Back to Chopra. His meditations are light, they work, but for me they don’t go far enough for what I need and am looking for in my daily routine. Don’t get me wrong, his Heart Sutra is a fantastic example of what the mind can help the body do. I use him as my secondary meditation guy. In the mornings I do breathing and the Metta Bhavana through Bodhipaksa (who by the way, lives here on the Seacoast of NH and teaches at Aryaloka right here in Newmarket!) And in the afternoon I use Chopra for a short meditation on the heart, on breath, and on self-healing.

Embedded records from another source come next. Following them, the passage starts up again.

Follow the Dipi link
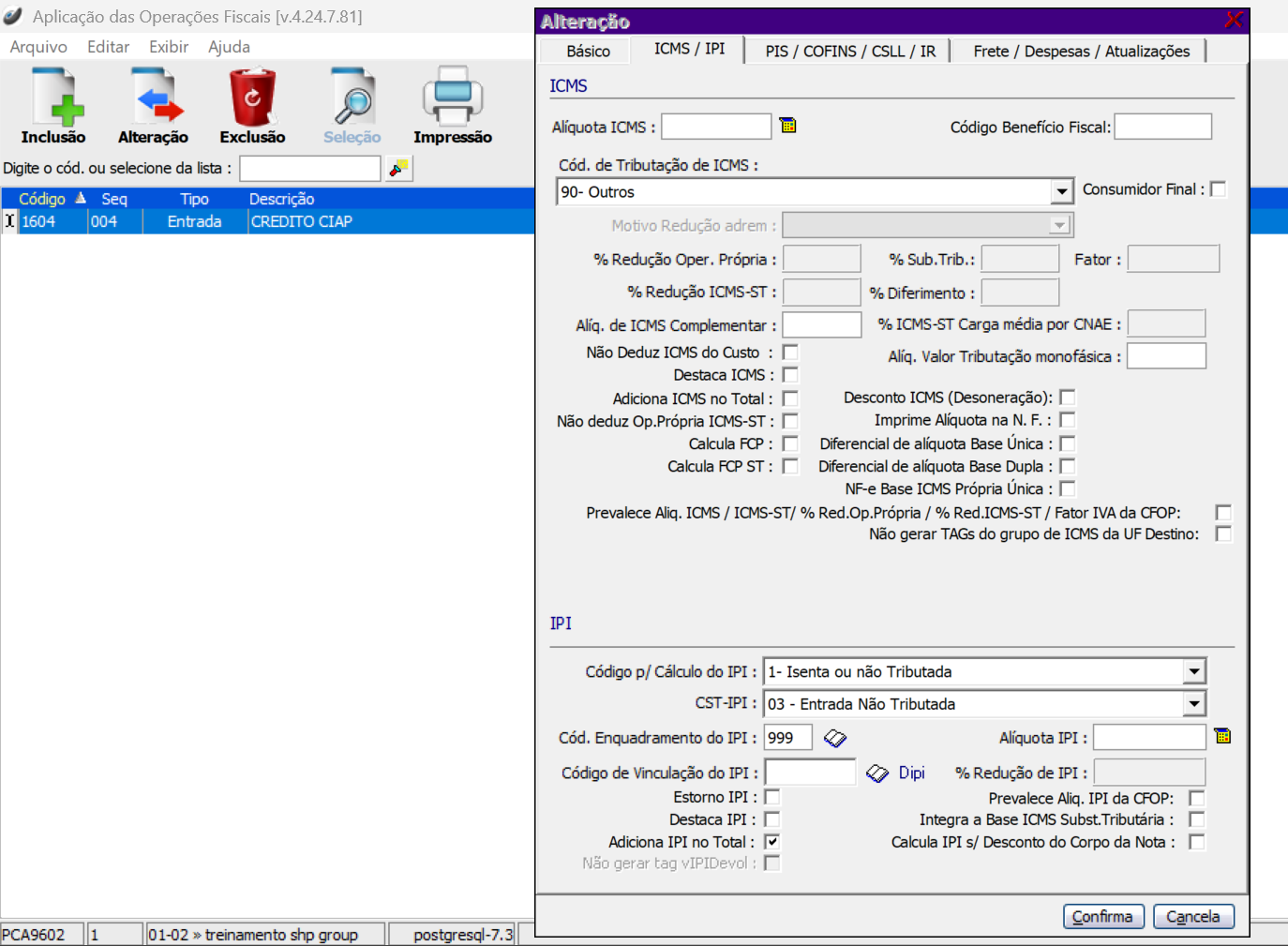The image size is (1288, 946). click(x=911, y=773)
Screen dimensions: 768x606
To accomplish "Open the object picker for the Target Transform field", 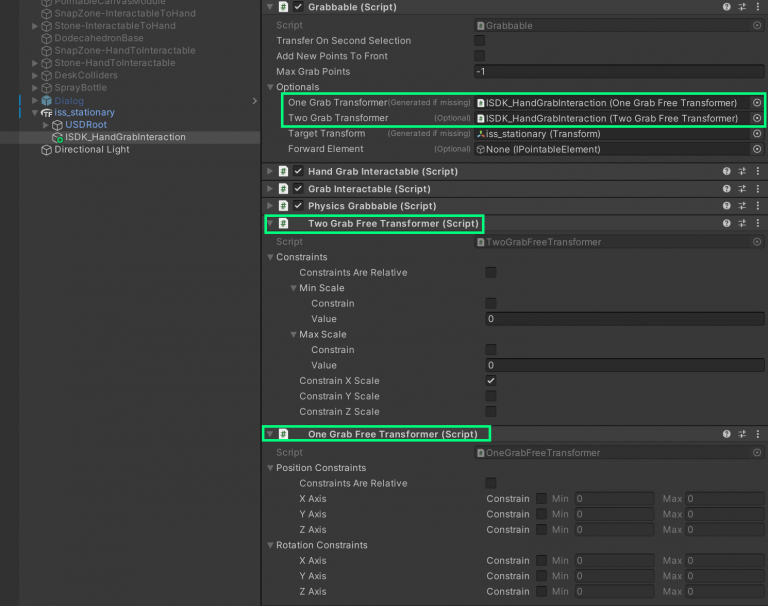I will [x=757, y=134].
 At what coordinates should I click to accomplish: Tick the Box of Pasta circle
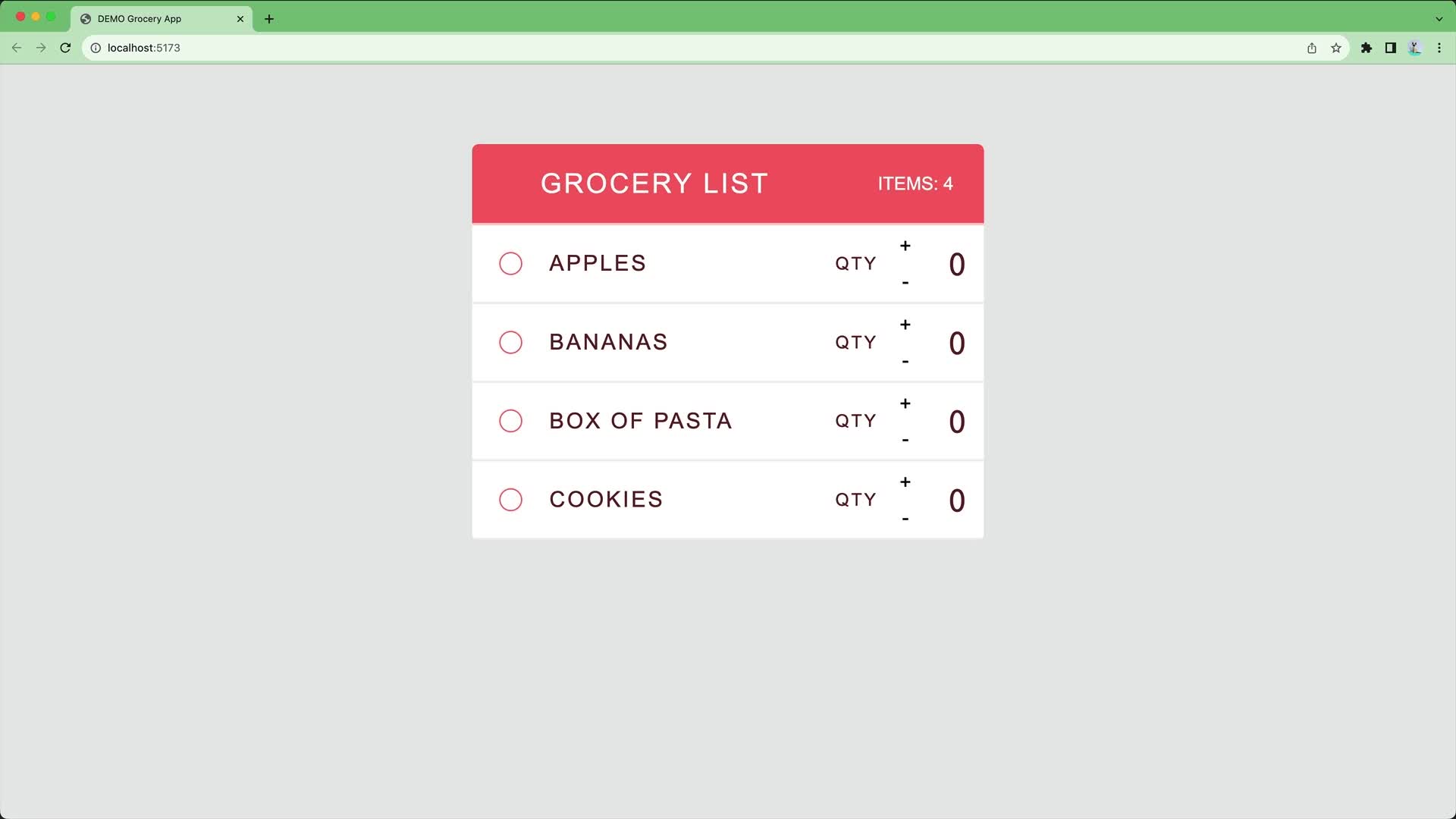click(x=510, y=421)
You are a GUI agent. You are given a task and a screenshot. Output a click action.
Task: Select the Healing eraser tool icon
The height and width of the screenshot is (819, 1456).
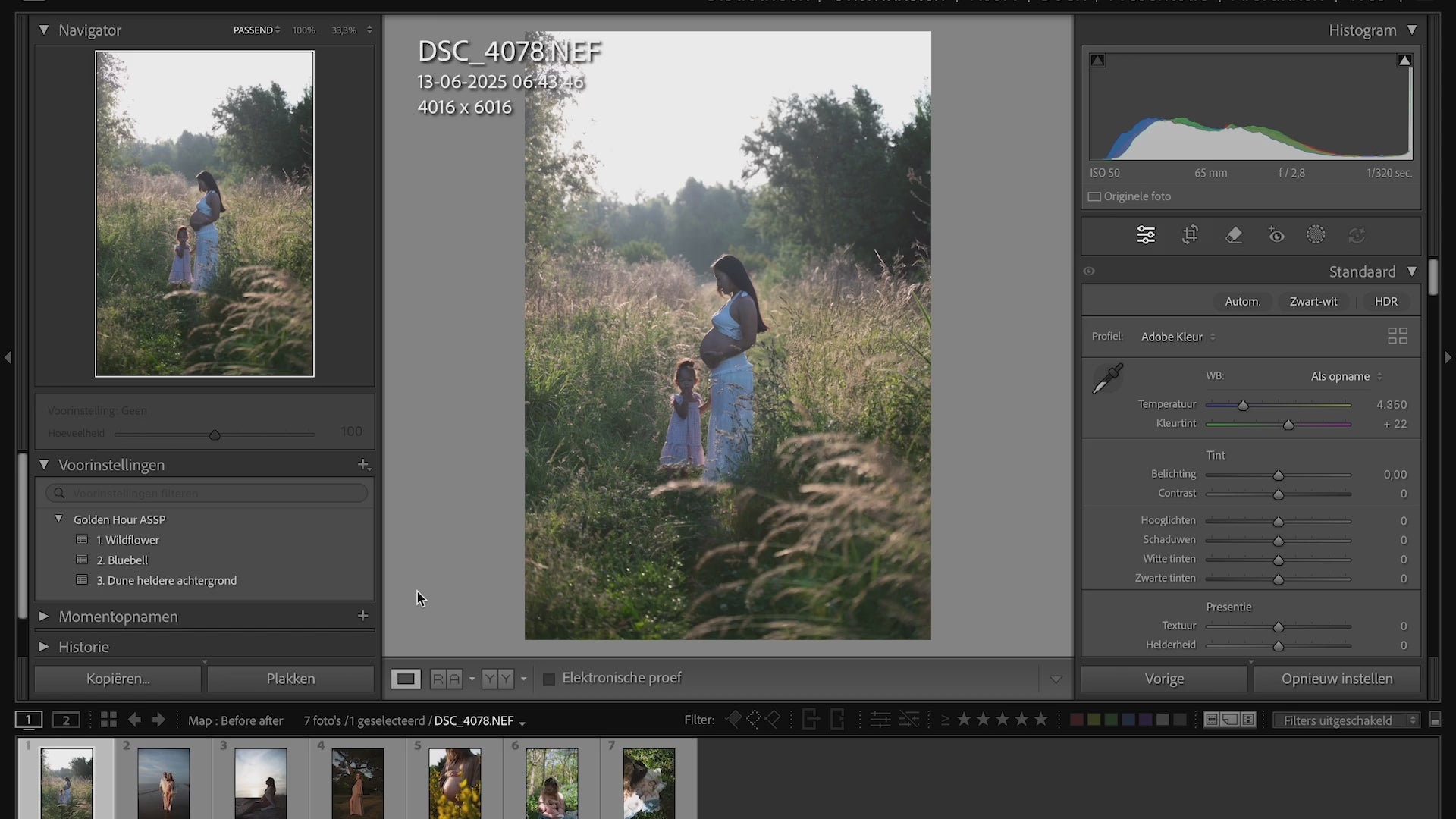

But the more I meditate the more I find myself drawn to the Buddhist way of meditative affirmations and teachings. I love their combining teachings with meditative trance and how it all works somehow. I have had some raw emotions come out during my Buddhist meditations and it happens almost every time. It just happened this morning. Their meditative affirmations and results are very emotional and personal and work therapeutic wonders for me, even though I am going through serious steroid withdrawal at the moment (more on that later).
Anyway, leave Chopra alone. He has helped a lot of people. So have Andrew Weil and David Servan-Schreiber and others. As we find that chemo and radiation alone kill more cancer patients every year than does cancer alone, more and more doctors will leave the Dawkins way of thinking and try to find alternative methods.